I told Quin I'd get the telescope on the roof and wipe down all it's lenses (nerdy advice that I understood) but he had to look up Newtonian Collimation. It was a long shot but he loves science. Apparently, however, he loves TikTok more, and his search had only been about telescopes on a short-form video channel that wormholed him to a trove of apparently far wealthier children looking through focal pieces the size of a whale. Digital whirring purred their view from one coordinate to the next and I was too hungry to push him into the original internet, before it was all rich kids with ad money and product placement. And there it was: a forty-seven minute video from 2009 I'm pretty sure featuring the grown up versions of the two smiling kids on the telescope box of my childhood letdown. But they returned in a big way. Slowly and methodically with bad edits and even worse sound, they walked me through an ancient internet way of explaining things: for the love of doing what they loved. Nerdy voices pouring on the informational sexy.

I skimmed the last twenty to be honest, but goddamn if a Phillips screwdriver didn't at least make me feel like I was doing something. Quin eventually joined me on the roof and asked if I was supposed to drink a beer that fast. I warned him of the danger before crushing it and tossing it on the lawn. I'd need another, as a reward perhaps, if I could just get a glimpse of the goddamn gas giant. Which, if it's a gas giant, can't we just stare at any gap in our sky and proclaim it's an even bigger bit of gas?
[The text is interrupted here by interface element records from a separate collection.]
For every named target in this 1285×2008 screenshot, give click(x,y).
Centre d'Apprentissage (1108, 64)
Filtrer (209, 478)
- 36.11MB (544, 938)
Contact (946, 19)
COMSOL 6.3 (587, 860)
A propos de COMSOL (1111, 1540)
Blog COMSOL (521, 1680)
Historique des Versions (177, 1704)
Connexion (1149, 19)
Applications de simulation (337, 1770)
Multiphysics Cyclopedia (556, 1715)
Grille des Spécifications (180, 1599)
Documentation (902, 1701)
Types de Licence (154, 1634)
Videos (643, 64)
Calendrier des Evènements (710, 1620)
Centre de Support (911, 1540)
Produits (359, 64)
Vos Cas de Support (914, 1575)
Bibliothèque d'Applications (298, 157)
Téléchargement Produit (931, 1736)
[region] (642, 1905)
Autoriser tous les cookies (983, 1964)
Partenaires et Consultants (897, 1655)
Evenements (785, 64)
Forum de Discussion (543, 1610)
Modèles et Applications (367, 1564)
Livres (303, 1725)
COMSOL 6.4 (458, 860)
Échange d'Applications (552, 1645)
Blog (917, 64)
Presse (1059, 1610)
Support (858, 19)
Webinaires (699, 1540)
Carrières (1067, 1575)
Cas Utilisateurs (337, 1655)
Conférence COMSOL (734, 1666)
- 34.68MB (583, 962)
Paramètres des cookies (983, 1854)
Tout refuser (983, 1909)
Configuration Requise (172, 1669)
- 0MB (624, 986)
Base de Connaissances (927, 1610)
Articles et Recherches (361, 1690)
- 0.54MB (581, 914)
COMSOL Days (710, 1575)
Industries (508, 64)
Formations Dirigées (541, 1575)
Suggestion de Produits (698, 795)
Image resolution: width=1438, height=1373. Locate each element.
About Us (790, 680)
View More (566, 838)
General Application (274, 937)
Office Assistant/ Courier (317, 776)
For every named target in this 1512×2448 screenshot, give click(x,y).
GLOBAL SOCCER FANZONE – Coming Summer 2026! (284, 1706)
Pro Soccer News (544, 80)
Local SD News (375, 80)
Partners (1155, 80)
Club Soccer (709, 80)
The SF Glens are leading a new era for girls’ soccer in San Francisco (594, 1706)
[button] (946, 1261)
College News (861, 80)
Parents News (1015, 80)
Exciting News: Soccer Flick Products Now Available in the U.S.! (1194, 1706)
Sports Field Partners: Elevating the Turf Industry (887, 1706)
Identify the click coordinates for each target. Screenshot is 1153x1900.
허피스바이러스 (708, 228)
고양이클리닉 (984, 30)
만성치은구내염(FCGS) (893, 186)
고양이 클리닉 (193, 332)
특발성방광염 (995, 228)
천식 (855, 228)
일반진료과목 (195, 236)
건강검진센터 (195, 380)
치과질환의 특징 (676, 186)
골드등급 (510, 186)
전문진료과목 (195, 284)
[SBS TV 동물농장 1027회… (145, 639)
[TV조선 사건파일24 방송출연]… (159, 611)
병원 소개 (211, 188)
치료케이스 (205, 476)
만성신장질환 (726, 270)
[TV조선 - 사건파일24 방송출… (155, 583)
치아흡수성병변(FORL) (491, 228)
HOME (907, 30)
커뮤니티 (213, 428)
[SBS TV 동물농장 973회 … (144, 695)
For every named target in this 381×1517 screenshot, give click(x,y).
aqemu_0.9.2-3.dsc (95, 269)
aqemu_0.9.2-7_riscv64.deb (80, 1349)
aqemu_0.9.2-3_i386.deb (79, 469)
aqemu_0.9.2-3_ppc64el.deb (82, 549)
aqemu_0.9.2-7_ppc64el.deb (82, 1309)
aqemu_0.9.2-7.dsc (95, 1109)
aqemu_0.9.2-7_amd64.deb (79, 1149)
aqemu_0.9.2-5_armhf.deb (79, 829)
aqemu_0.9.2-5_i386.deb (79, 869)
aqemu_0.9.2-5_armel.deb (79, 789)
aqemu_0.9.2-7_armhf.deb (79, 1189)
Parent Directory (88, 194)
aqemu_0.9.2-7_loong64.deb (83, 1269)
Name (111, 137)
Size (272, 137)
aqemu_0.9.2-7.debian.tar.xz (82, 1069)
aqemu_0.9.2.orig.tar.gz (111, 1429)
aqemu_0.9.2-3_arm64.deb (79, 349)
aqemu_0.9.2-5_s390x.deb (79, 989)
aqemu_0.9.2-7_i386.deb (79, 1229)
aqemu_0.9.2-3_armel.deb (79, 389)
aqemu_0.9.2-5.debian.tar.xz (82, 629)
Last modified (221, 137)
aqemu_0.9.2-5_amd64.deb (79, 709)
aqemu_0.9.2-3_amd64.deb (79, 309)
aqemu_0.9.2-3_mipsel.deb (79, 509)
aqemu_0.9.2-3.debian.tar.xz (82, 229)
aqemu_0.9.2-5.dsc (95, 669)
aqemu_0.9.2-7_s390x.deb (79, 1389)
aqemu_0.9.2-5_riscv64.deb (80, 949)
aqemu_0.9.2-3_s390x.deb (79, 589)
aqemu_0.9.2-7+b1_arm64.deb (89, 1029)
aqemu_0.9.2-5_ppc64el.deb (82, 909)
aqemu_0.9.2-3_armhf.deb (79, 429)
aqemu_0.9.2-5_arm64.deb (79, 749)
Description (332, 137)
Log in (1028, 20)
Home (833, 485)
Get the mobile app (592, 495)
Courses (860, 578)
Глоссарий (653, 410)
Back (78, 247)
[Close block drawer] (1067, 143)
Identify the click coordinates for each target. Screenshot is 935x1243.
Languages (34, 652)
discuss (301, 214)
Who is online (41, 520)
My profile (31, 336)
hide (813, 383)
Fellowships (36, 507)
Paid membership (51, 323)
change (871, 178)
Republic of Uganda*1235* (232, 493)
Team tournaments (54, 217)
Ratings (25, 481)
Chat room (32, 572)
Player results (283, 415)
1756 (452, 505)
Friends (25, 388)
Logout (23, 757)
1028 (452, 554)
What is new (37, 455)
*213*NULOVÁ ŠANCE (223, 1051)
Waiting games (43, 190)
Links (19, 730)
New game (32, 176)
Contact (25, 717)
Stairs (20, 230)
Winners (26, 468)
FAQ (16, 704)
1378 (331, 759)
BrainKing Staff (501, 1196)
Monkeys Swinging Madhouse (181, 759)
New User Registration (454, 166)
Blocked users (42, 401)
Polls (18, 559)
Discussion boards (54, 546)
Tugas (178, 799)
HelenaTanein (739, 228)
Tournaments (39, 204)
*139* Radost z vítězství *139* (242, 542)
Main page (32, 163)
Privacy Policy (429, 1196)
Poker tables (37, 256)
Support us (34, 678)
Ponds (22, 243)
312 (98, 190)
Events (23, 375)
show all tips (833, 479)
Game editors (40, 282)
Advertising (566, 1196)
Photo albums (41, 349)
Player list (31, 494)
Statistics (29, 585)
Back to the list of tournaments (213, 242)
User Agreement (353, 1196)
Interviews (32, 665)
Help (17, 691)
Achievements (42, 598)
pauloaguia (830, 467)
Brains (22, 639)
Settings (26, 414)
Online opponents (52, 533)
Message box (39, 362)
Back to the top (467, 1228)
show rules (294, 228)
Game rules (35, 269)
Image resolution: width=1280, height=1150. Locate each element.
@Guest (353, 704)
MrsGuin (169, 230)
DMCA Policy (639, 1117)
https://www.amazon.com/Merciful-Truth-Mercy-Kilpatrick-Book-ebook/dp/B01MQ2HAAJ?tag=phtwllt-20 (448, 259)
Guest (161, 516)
This is what victory looks like.

There's this thing I'm not mentioning that may play a role in our struggles. I dropped the telescope from about 7 feet. The last time I was taking it to the roof I'd loosened the wrong bolts and the entire tunnel popped off and crashed to the ground. The mirrors seemed to be intact (how many years of bad luck is a magnified mirror?) but the tube had dents. And it broke off the laser finder part. This is the integral piece that helps you find things, but I couldn't figure it out so cast it asunder as useless. With some Gorilla Glue and some therapy breathing, Quin and I got it back in place. My son then put in place something far more important yet interstellar distant to me: faith in the device. He used the laser thing to line up our flickering neighbor and actually landed on the biggest planet in our solar system. We even saw the moons. We could not believe it. I wouldn't need a victory beer. We drank from the overwhelming odds of our failure. A delicacy now fermented into absolute shock. We could even see moons. Did I already say that? I heard all the nerdy voices in our nerdy past whisper approval at our dedication. My son jumped around and I did that parent PSA about roof death. But we nailed it. Ha. Light years ago we thought we didn't have a chance.